Don’t look down

Michael Ventura suggests America is like Wile E. Coyote — a few steps past the cliff, only we haven’t looked down yet. It’s a fascinating, if depressing column. His key point:

Gas prices can only go up. Oil production is at or near peak capacity. The U.S. must compete for oil with China, the fastest-growing colossus in history. But the U.S. also must borrow $2 billion a day to remain solvent, nearly half of that from China and her neighbors, while they supply most of our manufacturing (“Benson’s Economic and Market Trends,” quoted in Asia Times Online) — so we have no cards to play with China, even militarily. (You can’t war with the bankers who finance your army and the factories that supply your stores.) China now determines oil demand, and the U.S. has no long-term way to influence prices. That means $4 a gallon by next spring, and rising — $5, then $6, probably $10 by 2010 or thereabouts. Their economy can afford it; ours can’t. We may hobble along with more or less the same way of life for the next dollar or so of hikes, but at around $4 America changes. Drastically.

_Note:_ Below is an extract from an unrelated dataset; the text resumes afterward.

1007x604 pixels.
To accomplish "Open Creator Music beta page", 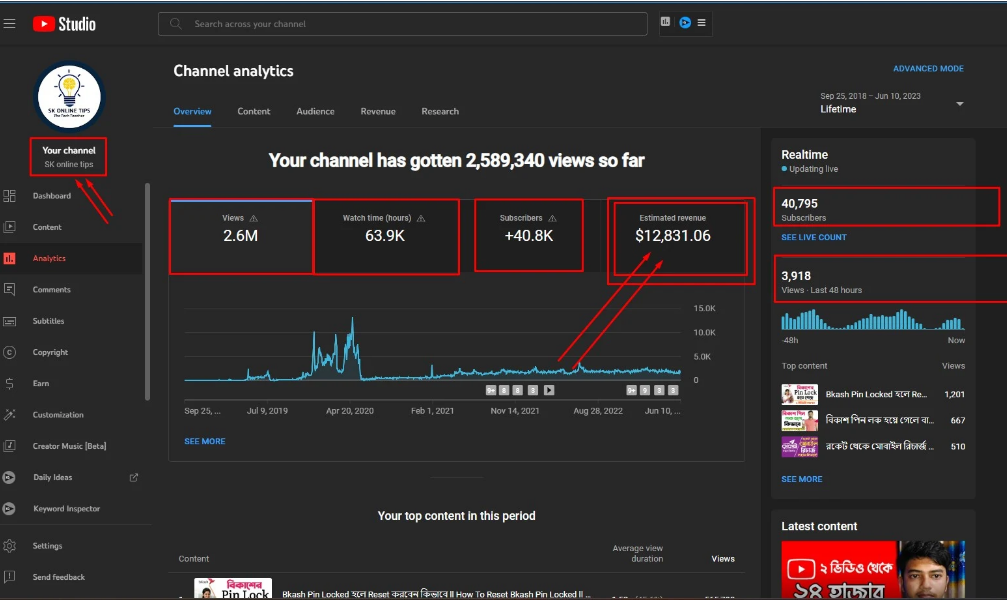I will coord(69,446).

And it was $3.199 in Needles last week.

Thanks to dangerousmeta! for the link.

One thought on “Don’t look down”

  1. So we are sending all our dollars to China to buy the goods that we used to make here, but which mostly American companies figured out how to do in China much cheaper, and then borrowing the money back in order to grubstake a government which is mainly concerned with controlling the world?s oil reserves, of which China now seems to be the number one consumer.

    I hope everyone here in the USA is considering having their sweeties learn to speak Mandarin.